Ketegangan Geopolitik: Dampak Penutupan Selat Hormuz pada Pasokan Energi Dunia

ORBITINDONESIA.COM – Konflik antara Amerika Serikat dan Israel melawan Iran telah menutup Selat Hormuz, jalur laut sempit yang menjadi titik vital bagi distribusi energi dunia.

Selat Hormuz adalah jalur strategis yang menghubungkan Teluk Persia dengan Laut Arab, tempat sekitar seperlima dari pasokan minyak dan gas alam cair dunia melewati setiap harinya. Konflik geopolitik ini telah memaksa negara-negara produsen minyak utama di Timur Tengah seperti Arab Saudi, Irak, dan Kuwait untuk memangkas produksi minyak mereka.

Karena tidak dapat mengekspor minyak, negara-negara ini harus menyimpan minyak di fasilitas penyimpanan yang kini penuh setelah sepuluh hari tanpa pengiriman. Kondisi ini tidak hanya mempengaruhi keuangan negara-negara produsen, tetapi juga berpotensi memicu kenaikan harga energi global, mengingat ketergantungan dunia pada pasokan dari wilayah ini.

Penutupan Selat Hormuz menunjukkan betapa rentannya pasar energi global terhadap ketegangan politik. Ketika satu jalur pengiriman strategis terhenti, dampaknya terasa di seluruh dunia, memengaruhi harga energi dan stabilitas ekonomi global. Kita harus mempertimbangkan diversifikasi sumber energi dan rute pengiriman yang lebih aman untuk mengurangi ketergantungan pada wilayah berisiko tinggi.

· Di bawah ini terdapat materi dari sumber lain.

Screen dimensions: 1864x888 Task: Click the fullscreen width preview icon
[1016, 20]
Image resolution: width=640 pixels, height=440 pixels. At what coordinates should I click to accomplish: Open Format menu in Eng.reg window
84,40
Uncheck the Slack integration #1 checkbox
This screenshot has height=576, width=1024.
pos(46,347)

Ketegangan di Selat Hormuz mengingatkan kita akan pentingnya mencari solusi diplomatik dan kerja sama internasional untuk menjaga stabilitas pasar energi. Jika situasi ini berlarut-larut, dunia harus bersiap menghadapi tantangan baru dalam keamanan energi dan ekonomi. Apakah kita siap untuk beradaptasi dengan realitas baru ini?